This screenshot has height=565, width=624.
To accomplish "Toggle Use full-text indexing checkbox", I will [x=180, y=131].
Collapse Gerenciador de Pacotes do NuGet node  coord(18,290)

---

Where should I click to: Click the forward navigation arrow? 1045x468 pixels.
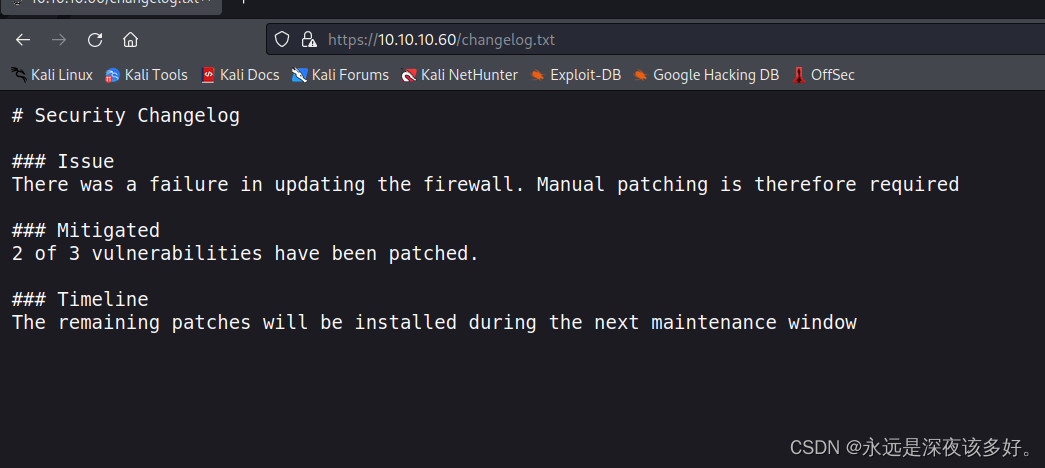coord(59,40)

EXERCISE. Give back, exactly as written, the stretch from the line with "This screenshot has height=565, width=624." through the line with "Collapse Gerenciador de", and no other lines from the records above.

ANSWER TO THE EXERCISE.
This screenshot has height=565, width=624.
To accomplish "Toggle Use full-text indexing checkbox", I will [x=180, y=131].
Collapse Gerenciador de Pacotes do NuGet node  coord(18,290)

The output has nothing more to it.